PAGE -
****************************************
REGISTERED OFFICE AND AGENT

     The corporation shall continuously maintain in this state a registered office and a registered agent, and may have other offices within or outside of the State of Illinois as the Board of Directors may from time to time determine.

ARTICLE III

MEMBERS

 SECTION 1.  MEMBERS.  The corporation (hereinafter sometimes referred to as “ERC”) shall have members. The members shall elect a president, to serve the membership for a two year term, to preside at all meetings, and shall also elect other officers if the members deem it necessary and desirable. The members shall have regular meetings, at a time and place to be set in advance by the president of the members. The members shall also form a nominating committee, to conduct nominations for and to supervise the election of directors. The membership may vote on any matter before it, if the necessary quorum of one-tenth of the total members is present, by a majority vote of those members in attendance at any regularly scheduled meeting.

SECTION 2. ANNUAL MEETING. An Annual meeting of the Membership shall be held on the (1st) Saturday in the month of February. The president of the Board of Directors will report on the state of the Corporation at the meeting.

SECTION 3.  NOMINATION OF DIRECTORS.  Nominations for the election of directors shall be made only by members. No employee of ERC, or a member of his or her immediate family, shall be nominated to stand for election for, or be elected as, a Director.

SECTION 4.  ELECTION OF DIRECTORS. Elections will be conducted by the nominating committee of the membership, at the annual  meeting. No person nominated, or related to anyone who is nominated, may serve on the nominating committee for that particular election.  Ballots must provide space for write in candidates, and provision will be made to insure privacy in voting. Members may vote by proxy, and elections of Directors can be conducted by mail, if so authorized by the membership. All ballots, including absentee ballots, will be opened and polled, in the view of those present at this meeting, by the nominating committee.  Those nominees receiving the largest number of votes shall be elected.

If two (2) or more persons have an equal amount of votes for the last Director position(s), a run off election will be voted on by members of the membership then present.

ARTICLE IV

BOARD OF DIRECTORS

 SECTION 1.  GENERAL POWERS.  The affairs of the corporation shall be managed by or under the direction of the Board of Directors.
****************************************
RAW DATA -
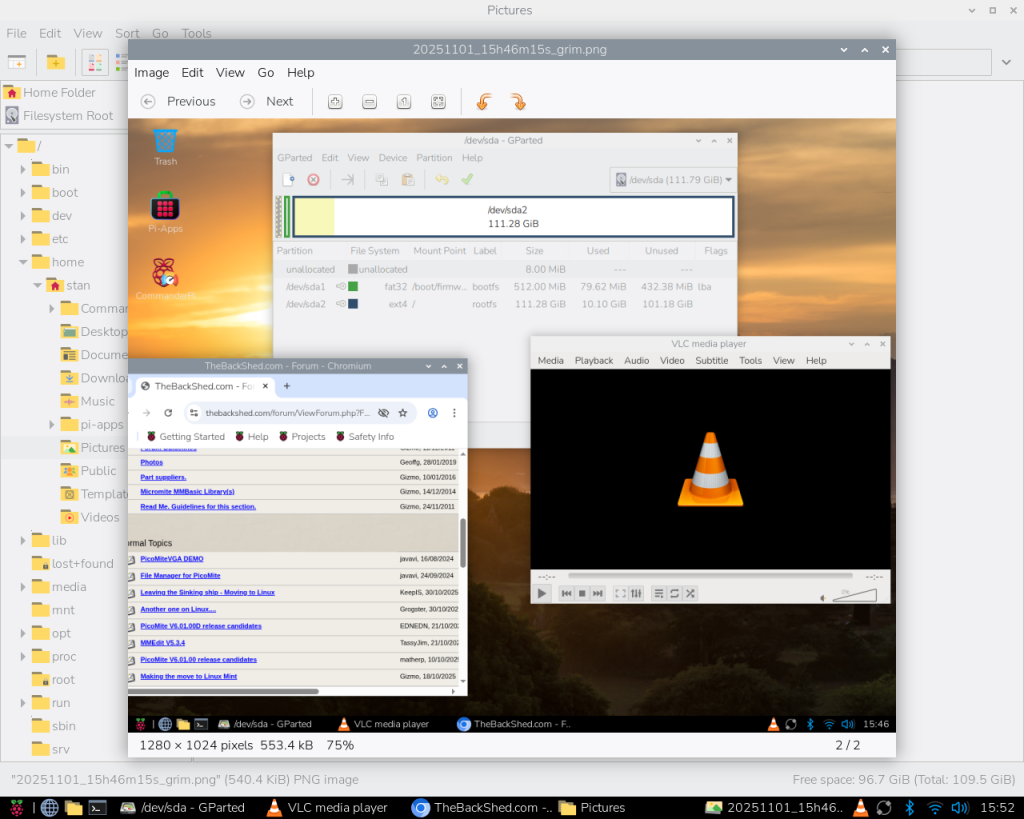Click the zoom in icon in the image viewer toolbar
****************************************
JOBS -
1 > When do the bylaws say the annual meeting of the membership is held?
2 > Repeat the part of the bylaws that begins at the words "SECTION 4.  ELECTION OF" and stops after "shall be elected.".
Leave the listing out of this work entirely.

IN RESPONSE -
1 > On the first Saturday in February.

2 >
SECTION 4.  ELECTION OF DIRECTORS. Elections will be conducted by the nominating committee of the membership, at the annual  meeting. No person nominated, or related to anyone who is nominated, may serve on the nominating committee for that particular election.  Ballots must provide space for write in candidates, and provision will be made to insure privacy in voting. Members may vote by proxy, and elections of Directors can be conducted by mail, if so authorized by the membership. All ballots, including absentee ballots, will be opened and polled, in the view of those present at this meeting, by the nominating committee.  Those nominees receiving the largest number of votes shall be elected.